**WORK TO BE COMPLETED**
Reproduce the part of the material that opens with the line containing "This screenshot has height=455, width=601." and closes with the line containing "This screenshot has height=258, width=341.", substituting "bell icon" for "star icon" and keeping everything else unchanged. Return only those lines.

**SUPPLIED DATA**
▬▬▬
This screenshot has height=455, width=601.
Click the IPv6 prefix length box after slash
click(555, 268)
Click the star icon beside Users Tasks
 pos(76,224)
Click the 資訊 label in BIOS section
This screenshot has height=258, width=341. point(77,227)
▬▬▬
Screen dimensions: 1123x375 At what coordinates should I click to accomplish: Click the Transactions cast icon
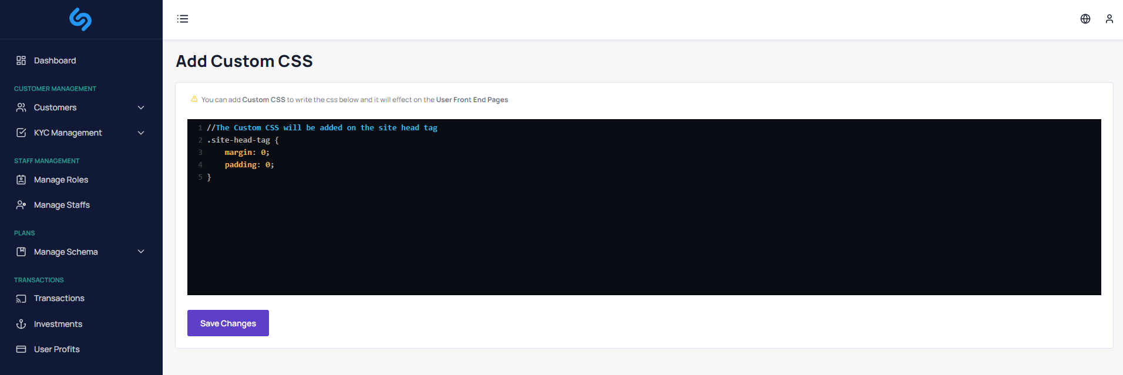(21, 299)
▬▬▬
**TASK OUTPUT**
This screenshot has height=455, width=601.
Click the IPv6 prefix length box after slash
click(555, 268)
Click the bell icon beside Users Tasks
 pos(76,224)
Click the 資訊 label in BIOS section
This screenshot has height=258, width=341. point(77,227)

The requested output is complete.